Schauen Sie in die Stadtteile! Gehen Sie da hinein! Da hat sich nichts geändert, da gibt es jetzt höchstens vielleicht einen Tausch, dass nicht mehr Lindenhof beim Sozialindikator oben ist, sondern Ohlenhof. Vom Prinzip kommt dabei nichts heraus. Hauptsache Sie basteln schöne Wandzeitungen vor Ort und machen dies und jenes. Ich weiß nicht, was Herr Jägers für Nachbarn hat.

(Zuruf vom Bündnis 90/Die Grünen)

Er hat ja von den Gesprächen erzählt, diese hatte ich nicht.

(Abg. D r. G ü l d n e r [Bündnis 90/Die Grünen]: Das Protokoll der Rede, das kann man noch verwenden! Gut, dass wir das schwarz auf weiß haben!)

Was wir schwarz auf weiß haben?

(Abg. D r. G ü l d n e r [Bündnis 90/Die Grünen]: Alles, was Sie gerade gesagt ha- ben!)

Wenn Sie einmal zu den Koordinierungsrunden gehen, treffen Sie da immer die gleichen Leute. Ich glaube auch, dass Ihre Sache nicht aufgehen wird. Deswegen werden wir auch diesen Antrag ablehnen. Ich sage, Wohnungsbauförderung, ja, Ihre Sozialromantik, nein. (Beifall bei der CDU)

Wir werden natürlich auch den Antrag der LINKEN ablehnen, und leider, liebe Kolleginnen und Kollegen von der FDP, ich weiß nicht, was Sie sich dabei gedacht haben, Ihren werden wir auch ablehnen.
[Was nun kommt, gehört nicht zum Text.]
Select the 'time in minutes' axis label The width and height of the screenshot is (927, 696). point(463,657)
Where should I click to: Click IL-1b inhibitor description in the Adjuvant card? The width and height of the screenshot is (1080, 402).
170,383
Da muss man ehrlicherweise sagen, da ist mir der Antrag der Koalition lieber, der ist klarer und direkter. Das ist so ein bisschen Eierkram gewesen.
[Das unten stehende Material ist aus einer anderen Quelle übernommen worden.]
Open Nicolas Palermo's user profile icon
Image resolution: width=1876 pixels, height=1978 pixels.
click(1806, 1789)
(Zuruf des Abg. R u p p [DIE LINKE])

Ich weiß, wovon ich spreche, da ich nämlich mit offenen Augen in solche Stadtteile gehe und auch mit den Menschen dort rede, im Gegensatz zu vielen Sozialromantikern in diesem Haus,

(Abg. Frau N i t z [DIE LINKE]: Ich rede mit dem Mund!)
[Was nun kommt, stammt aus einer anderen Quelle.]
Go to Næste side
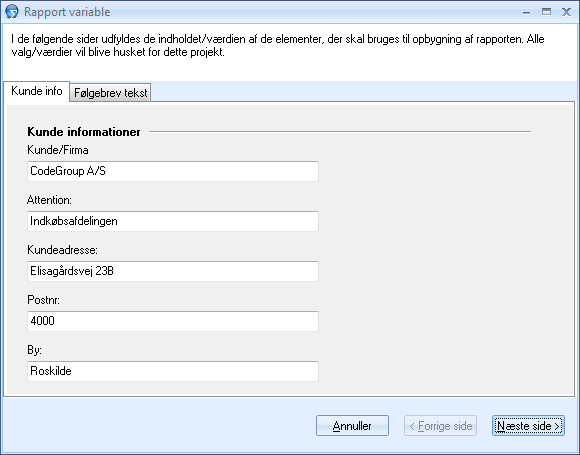The image size is (580, 455). (528, 425)
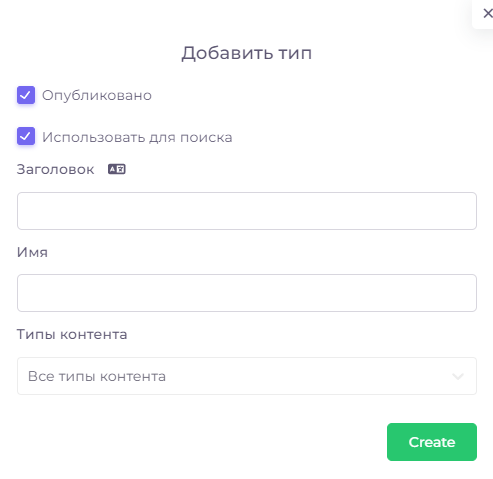
Task: Click the Использовать для поиска label text
Action: pos(137,137)
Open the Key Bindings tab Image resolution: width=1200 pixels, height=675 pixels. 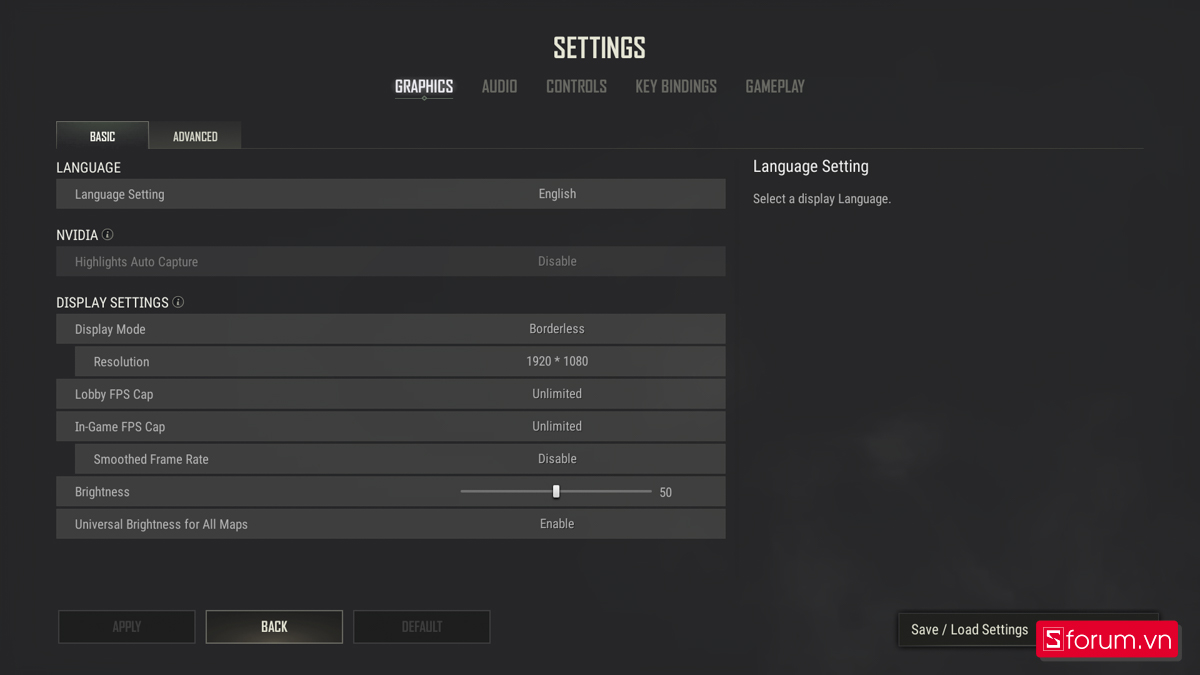[x=676, y=87]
die dann schön mit ihrem Auto nach Lesum oder sonst wohin fahren und davon nichts merken und hier schöne Reden halten. Das ist nämlich die Wahrheit, und da können Sie mich nicht anfeinden. – Danke!

(Beifall bei der CDU)

Als nächste Rednerin hat das Wort die Abgeordnete Frau Krusche.

Frau Präsidentin, meine Damen und Herren! Werter Herr Strohmann, ich fand Ihre Rede jetzt wirklich arrogant und überheblich

(Beifall beim Bündnis 90/Die Grünen und bei der SPD)

gegenüber allen Leuten in den Stadtteilen hier, die erhebliche Probleme haben. Das hier so herunterzureden, kann ich eigentlich nur als das empfinden, was es ist, nämlich ein Ablenken von einem völligen Versagen der Bundesregierung an diesem Punkt. Mich empört das derart!

(Beifall beim Bündnis 90/Die Grünen und bei der SPD)

Ich will Ihnen einmal aus Ihrer Koalitionsvereinbarung CDU/CSU, FDP zitieren: „Wir werden die Städtebauförderung als gemeinschaftliche Aufgabe von Bund, Ländern und Kommunen auf bisherigem Niveau, aber flexibler fortführen.“ Weiter heißt es: Die Städtebauförderung leiste einen „unverzichtbaren Beitrag zur lebenswerten Gestaltung von Städten und Gemeinden“.

(Abg. S t r o h m a n n [CDU]: Da habe ich nichts gegen gesagt!)